The activation of Toll-like receptor 4 (TLR4 or human ortholog SR-A) plays a fundamental role in pathogen recognition and activation of innate immunity[42],[43]. Anders proposed that some inflammation also accompanies non-pathogen injury to the kidney because damaged renal tissues activate innate immunity by releasing immune-stimulatory “danger signaling” molecules. The resulting non-pathogen signaling turns maladaptive causing renal tissue scarring. This happens because intrarenal inflammation is unable to attenuate the metabolic, hemodynamic, toxic, or autoimmune drivers of kidney injury[44]. Our findings (Fig.5) suggest CHGA might be such a signaling molecule activating TLR 4/SR-A which is known to bind to endotoxin LPS. LPS similarly via TLR triggers an inflammatory response of chemokines and cytokines[45]. TLRs on or in kidney cells transduce the recognition of such danger signals into the secretion of cytokines, chemokines, acute phase inflammatory makers and apoptosis genes as is observed in CRL-1927 cells treated with CHGA. TLR4 has an important role in renal interstitial fibrosis and CKD progression[46].
CONCLUSION
Our results are consistent with the model (Fig.7) depicting the chain of events from kidney injury to the development of CKD. Data from mice support observations in humans that after loss of kidney function, build-up of plasma CHGA activates via SR-A mesangial cells, mounting an oxidative stress response potentiating inflammation and fibrosis eventuating in CKD phenotype.
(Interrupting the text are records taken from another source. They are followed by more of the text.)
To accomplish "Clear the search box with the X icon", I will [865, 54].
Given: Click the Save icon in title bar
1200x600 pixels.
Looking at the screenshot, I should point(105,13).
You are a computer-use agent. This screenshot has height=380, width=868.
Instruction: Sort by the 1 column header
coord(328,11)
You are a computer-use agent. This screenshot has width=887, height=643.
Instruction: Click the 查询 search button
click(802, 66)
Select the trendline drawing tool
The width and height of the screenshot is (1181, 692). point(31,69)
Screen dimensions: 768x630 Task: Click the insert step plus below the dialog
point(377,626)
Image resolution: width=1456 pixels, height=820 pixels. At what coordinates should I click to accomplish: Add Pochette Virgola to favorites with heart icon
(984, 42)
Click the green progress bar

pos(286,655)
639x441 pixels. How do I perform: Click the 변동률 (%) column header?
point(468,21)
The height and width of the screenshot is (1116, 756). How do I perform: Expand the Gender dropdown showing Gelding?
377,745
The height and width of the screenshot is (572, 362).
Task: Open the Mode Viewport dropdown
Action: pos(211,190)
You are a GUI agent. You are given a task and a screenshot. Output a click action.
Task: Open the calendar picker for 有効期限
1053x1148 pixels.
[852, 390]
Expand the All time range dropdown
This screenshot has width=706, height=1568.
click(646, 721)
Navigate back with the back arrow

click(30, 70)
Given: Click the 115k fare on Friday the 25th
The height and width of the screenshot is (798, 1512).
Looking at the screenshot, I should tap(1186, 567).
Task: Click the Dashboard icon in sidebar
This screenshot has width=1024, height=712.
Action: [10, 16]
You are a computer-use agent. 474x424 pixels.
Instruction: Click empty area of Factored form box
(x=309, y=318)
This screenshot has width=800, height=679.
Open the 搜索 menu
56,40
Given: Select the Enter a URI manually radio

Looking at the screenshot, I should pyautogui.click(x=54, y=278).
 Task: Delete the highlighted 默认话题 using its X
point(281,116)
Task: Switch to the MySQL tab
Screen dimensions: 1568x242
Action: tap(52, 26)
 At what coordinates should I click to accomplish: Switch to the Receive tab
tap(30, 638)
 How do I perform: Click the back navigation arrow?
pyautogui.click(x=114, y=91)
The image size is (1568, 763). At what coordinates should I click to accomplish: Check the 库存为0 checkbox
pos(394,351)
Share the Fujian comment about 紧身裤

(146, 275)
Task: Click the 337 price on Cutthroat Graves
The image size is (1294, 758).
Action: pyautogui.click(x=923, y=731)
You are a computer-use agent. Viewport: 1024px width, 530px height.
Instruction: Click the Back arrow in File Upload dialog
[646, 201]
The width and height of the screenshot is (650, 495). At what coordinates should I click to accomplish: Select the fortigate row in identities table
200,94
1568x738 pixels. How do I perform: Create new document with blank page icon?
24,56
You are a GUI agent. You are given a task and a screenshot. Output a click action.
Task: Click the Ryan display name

These findings should provide new inroads into therapeutic approaches for a currently intractable health disparity.
Supplementary Material
Support:
Funding for this research was with grants R01HL108629 (NHLBI) and R01DK094894 (NIDDK) awarded to SMV. This work was also supported by the UAB-UCSD O’Brien Core Center for Acute Kidney Injury Research (NIH P30-DK079337).
ABBREVIATIONS:
- CHGA
Chromogranin A
- CKD
hypertensive chronic kidney disease
- Npx
5/6th nephrectomy
- WT
wild-type (Chga+/+)
- KO
knockout (Chga−/−)
- SR-A
scavenger receptor
- ESRD
end stage renal disease
- AASK
African American Study of Kidney Disease and Hypertension
- GFR
glomerular filtration rate
- NO
nitric oxide
- BP
blood pressure
- HR
heart rate
- iNOS
nitric oxide synthase
- CRL-1927
mouse mesangial cells
Footnotes
The authors have declared that no conflict of interest exists.